- [Collected data]:
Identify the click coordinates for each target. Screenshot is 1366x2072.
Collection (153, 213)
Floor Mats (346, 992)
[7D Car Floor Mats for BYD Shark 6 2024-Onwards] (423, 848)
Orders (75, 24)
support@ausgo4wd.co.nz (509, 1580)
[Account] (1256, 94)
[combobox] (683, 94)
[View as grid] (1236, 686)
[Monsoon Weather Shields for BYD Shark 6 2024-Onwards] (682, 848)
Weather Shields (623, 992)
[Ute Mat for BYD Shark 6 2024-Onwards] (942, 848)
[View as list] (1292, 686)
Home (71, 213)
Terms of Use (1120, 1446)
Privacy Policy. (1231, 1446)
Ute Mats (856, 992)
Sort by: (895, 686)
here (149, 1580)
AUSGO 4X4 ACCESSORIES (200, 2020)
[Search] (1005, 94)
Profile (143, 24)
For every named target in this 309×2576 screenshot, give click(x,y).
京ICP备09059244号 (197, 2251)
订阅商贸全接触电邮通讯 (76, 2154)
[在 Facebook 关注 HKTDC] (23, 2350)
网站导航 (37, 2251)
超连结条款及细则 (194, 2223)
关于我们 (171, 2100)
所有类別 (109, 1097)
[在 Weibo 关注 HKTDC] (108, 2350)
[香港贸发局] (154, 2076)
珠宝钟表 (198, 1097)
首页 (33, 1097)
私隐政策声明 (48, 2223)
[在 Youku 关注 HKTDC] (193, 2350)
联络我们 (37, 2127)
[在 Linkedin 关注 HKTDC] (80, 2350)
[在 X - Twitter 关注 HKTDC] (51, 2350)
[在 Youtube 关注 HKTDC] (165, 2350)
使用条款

- [Exercise requirements]: After reading the records above, transcribe them verbatim.

- [Reply]:
Identify the click coordinates for each target. Screenshot is 1366x2072.
Collection (153, 213)
Floor Mats (346, 992)
[7D Car Floor Mats for BYD Shark 6 2024-Onwards] (423, 848)
Orders (75, 24)
support@ausgo4wd.co.nz (509, 1580)
[Account] (1256, 94)
[combobox] (683, 94)
[View as grid] (1236, 686)
[Monsoon Weather Shields for BYD Shark 6 2024-Onwards] (682, 848)
Weather Shields (623, 992)
[Ute Mat for BYD Shark 6 2024-Onwards] (942, 848)
[View as list] (1292, 686)
Home (71, 213)
Terms of Use (1120, 1446)
Privacy Policy. (1231, 1446)
Ute Mats (856, 992)
Sort by: (895, 686)
here (149, 1580)
AUSGO 4X4 ACCESSORIES (200, 2020)
[Search] (1005, 94)
Profile (143, 24)
For every named target in this 309×2576 screenshot, give click(x,y).
京ICP备09059244号 (197, 2251)
订阅商贸全接触电邮通讯 (76, 2154)
[在 Facebook 关注 HKTDC] (23, 2350)
网站导航 (37, 2251)
超连结条款及细则 (194, 2223)
关于我们 (171, 2100)
所有类別 (109, 1097)
[在 Weibo 关注 HKTDC] (108, 2350)
[香港贸发局] (154, 2076)
珠宝钟表 (198, 1097)
首页 (33, 1097)
私隐政策声明 (48, 2223)
[在 Youku 关注 HKTDC] (193, 2350)
联络我们 (37, 2127)
[在 Linkedin 关注 HKTDC] (80, 2350)
[在 X - Twitter 关注 HKTDC] (51, 2350)
[在 Youtube 关注 HKTDC] (165, 2350)
使用条款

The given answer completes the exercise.